The theory that describes this dilution-via-scattering effect is from Kubelka and Munk and there are many variations and refinements built up over the years. In this basic app the general effect is shown using CMY inks. The top three squares show what happens as you change your printed ink thickness and the bottom three are an idealised CMY for visual reference.
To go from ink thickness to K-M to RGB to screen rectangle involves a complex chain of logic, using the CIE 1964 tristimulus curves to create the X,Y,Z colour values then a matrix conversion to RGB using a standard conversion and lighting. Despite my best efforts there are some glitches in the chain and I had to manually tweak one of the matrix conversion values to get a satisfactory yellow.
The idealised CMY values give a plausible K-M effect. Owing to my colour-science ignorance, I cannot get the real CMY values to give convincing C and M colours. I hope to fix this in due course.
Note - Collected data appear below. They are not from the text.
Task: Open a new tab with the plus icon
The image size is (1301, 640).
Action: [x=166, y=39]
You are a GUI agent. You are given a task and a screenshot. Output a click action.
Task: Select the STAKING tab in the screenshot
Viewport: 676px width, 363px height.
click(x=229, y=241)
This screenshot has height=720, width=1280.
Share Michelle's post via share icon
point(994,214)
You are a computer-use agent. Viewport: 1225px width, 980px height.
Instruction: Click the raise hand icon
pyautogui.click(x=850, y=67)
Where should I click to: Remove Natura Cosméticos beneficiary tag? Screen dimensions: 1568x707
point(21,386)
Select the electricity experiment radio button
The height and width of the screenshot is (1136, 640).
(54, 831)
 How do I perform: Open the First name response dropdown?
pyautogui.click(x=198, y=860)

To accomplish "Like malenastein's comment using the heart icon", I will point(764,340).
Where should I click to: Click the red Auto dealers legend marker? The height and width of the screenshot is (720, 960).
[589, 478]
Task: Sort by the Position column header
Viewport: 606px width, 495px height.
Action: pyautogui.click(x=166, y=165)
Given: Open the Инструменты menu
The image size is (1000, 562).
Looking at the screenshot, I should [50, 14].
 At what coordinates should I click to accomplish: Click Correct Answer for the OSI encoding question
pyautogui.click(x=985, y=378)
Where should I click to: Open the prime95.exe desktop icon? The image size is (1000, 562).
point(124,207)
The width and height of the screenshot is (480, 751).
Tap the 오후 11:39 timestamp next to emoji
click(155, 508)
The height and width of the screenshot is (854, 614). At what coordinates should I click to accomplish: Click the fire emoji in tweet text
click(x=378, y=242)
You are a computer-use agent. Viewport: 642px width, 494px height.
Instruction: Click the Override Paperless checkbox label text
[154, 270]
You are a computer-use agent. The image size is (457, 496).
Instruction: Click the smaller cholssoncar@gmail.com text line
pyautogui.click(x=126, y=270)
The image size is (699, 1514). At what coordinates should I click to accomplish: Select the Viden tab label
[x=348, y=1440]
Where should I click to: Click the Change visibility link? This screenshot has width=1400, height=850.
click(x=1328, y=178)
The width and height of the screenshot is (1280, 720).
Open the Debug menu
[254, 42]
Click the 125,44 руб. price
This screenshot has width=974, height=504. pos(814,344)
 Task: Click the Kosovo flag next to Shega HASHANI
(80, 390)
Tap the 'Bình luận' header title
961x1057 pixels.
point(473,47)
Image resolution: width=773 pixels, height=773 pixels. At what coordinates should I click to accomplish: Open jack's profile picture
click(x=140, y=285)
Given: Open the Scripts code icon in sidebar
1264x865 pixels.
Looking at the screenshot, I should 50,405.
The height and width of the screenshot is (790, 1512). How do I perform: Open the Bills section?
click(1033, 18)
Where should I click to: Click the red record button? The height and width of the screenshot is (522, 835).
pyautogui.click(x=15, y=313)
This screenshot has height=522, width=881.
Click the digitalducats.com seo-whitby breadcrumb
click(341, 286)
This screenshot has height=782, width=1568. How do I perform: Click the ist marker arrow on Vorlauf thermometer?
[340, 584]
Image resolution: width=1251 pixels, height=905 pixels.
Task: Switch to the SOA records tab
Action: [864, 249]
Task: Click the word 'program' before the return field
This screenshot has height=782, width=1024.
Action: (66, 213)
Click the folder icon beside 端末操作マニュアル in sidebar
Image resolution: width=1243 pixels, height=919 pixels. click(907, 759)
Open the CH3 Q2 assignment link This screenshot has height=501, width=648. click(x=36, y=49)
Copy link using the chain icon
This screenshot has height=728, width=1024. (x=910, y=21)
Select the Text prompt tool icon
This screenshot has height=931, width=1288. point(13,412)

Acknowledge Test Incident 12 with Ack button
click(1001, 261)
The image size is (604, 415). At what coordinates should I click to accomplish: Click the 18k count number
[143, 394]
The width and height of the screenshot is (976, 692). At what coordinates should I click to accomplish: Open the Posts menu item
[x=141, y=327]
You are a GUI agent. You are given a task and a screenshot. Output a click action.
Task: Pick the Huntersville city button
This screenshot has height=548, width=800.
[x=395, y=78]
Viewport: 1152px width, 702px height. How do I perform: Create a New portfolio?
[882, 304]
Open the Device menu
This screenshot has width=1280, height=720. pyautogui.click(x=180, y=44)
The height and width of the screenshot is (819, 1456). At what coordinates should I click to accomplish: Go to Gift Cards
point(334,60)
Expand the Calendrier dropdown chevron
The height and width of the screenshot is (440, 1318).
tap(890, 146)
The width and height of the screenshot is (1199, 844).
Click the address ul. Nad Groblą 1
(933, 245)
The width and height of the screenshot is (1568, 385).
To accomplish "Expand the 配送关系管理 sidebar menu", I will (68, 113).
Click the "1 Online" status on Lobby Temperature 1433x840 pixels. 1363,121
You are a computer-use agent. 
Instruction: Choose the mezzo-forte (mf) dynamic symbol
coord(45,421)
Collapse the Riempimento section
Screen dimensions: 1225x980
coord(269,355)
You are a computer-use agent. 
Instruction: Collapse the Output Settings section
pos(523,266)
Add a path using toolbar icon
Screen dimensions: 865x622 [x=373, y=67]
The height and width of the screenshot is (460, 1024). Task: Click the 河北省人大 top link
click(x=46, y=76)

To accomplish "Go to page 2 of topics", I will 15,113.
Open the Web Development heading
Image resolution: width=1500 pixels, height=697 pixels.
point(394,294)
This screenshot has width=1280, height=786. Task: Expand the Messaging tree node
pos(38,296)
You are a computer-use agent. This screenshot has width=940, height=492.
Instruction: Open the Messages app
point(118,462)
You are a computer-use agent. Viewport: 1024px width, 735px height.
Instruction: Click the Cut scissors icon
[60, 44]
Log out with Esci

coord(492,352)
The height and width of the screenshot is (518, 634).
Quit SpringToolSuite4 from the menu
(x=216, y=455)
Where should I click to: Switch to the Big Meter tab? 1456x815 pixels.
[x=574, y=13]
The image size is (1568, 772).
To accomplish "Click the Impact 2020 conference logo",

The basic K-M theory tells us that for an absorption K and scattering S, the reflection R at any given wavelength is given by:
`R=1+K/S-sqrt((K/S)^2+(2K)/S)`
Given that the scattering from the ink is very small (significant only to those with the utmost need for a high gamut), S is assumed to be that of the paper, Sp. When the K of the paper is Kp and that of the ink is Ki, and the weight of ink is w, then we have two formulae:
For the pigment ink K/S is calculated as:
`K/S = K_p/S_p+(wK_i)/S_p`
For the dye-based ink, the R of the paper, Rp is calculated from Kp/Sp then the total R is calculated as:
`R = R_pe^(-2w(K_p+K_i))`
For simplicity I have assumed that Sp and Kp are constants across the wavelength range (there was no obvious visible difference if I allowed them to be changed over plausible ranges) and the Ki values are specified at 10nm intervals either as idealised absorptions or as curves taken from the literature.
As admitted above, I find this colour science to be hard. If any expert would like to help me refine this app I would be most grateful and would, of course, acknowlege the help.